Short-read metagenomics use high-throughput sequencing to reveal the functional capability of microbial communities. The computational analysis of the raw short-read data is complicated by the shared functional domains in peptides, and the complex evolutionary origins of many peptides (including recombination and truncation), resulting in a given short read aligning equally well to many possible peptides. We find that a short read known to be from one peptide will on average align equally well to about 160 other peptide sequences not present in the sample. Here we describe an iterative algorithmic approach to successfully map reads to their true origin peptides and introduce a software package FAMLI that implements this algorithm.
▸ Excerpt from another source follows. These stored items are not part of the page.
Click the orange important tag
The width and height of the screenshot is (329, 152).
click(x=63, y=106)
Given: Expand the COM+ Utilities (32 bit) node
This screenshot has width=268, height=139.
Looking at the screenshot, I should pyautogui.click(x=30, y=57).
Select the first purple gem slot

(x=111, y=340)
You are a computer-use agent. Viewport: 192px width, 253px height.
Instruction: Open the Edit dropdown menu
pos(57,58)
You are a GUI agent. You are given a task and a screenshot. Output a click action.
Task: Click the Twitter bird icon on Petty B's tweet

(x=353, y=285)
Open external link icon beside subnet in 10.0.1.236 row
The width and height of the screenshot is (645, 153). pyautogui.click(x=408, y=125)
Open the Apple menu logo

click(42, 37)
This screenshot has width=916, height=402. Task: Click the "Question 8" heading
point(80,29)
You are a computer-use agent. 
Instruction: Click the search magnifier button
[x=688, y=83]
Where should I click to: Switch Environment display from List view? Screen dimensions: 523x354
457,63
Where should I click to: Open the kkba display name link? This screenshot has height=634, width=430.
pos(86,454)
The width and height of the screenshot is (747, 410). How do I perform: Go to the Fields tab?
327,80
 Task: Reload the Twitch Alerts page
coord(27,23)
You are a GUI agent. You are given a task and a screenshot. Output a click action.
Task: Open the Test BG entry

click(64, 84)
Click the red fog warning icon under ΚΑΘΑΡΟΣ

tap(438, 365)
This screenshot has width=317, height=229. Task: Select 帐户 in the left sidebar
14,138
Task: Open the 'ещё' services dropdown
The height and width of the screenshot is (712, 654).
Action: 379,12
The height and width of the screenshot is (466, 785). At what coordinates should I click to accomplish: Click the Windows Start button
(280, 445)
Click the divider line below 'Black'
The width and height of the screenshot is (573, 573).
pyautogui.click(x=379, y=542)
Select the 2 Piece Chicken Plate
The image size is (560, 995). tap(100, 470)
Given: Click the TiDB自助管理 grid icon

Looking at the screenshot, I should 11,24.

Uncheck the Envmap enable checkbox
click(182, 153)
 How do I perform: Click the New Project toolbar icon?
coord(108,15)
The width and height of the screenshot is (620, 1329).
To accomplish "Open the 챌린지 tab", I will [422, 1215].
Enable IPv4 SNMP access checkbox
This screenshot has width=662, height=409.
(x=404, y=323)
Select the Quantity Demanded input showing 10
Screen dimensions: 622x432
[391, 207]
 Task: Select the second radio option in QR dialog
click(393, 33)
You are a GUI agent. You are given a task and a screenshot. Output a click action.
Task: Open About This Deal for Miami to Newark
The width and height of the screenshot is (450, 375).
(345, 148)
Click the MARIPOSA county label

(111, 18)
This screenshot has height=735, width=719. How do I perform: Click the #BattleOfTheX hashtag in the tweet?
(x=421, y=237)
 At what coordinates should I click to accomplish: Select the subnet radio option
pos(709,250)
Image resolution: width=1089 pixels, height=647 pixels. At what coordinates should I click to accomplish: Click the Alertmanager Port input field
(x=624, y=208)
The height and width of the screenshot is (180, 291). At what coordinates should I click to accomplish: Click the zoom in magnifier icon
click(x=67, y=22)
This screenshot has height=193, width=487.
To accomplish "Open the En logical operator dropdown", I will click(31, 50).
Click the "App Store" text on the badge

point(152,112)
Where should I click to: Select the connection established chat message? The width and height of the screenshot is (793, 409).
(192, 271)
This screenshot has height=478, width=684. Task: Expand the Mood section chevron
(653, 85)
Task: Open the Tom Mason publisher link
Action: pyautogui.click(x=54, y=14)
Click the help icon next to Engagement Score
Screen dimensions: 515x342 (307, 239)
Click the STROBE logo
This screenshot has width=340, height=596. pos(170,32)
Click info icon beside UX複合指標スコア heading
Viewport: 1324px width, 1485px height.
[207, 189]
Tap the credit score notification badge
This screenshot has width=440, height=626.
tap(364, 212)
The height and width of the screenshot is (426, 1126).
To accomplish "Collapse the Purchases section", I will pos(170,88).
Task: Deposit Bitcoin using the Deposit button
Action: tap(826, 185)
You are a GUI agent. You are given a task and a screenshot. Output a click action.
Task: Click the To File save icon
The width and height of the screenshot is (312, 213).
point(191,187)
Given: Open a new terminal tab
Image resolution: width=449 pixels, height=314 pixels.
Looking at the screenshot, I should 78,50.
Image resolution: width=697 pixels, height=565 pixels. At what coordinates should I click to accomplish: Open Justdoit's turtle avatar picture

We demonstrate that FAMLI is able to identify peptides from a wide variety of metagenomes with a consistent precision of about 0.8, and recall of about 0.6, while retaining O(n) runtimes. This compares favorably to alternative approaches, including de novo assembly (that results in superior precision, but much inferior recall and much larger computational resource needs as compared to FAMLI), or hybrid taxonomic-identification approaches (that results in less consistent performance for extremely novel communities, as compared to FAMLI). Addressing the problem of short reads aligning equally well to hundreds of more peptides than are truly present in a sample is a key challenge any successful short-read-metagenomics software must address. We present an effective approach to mitigate this problem and improve the accuracy of functional metagenomic analysis.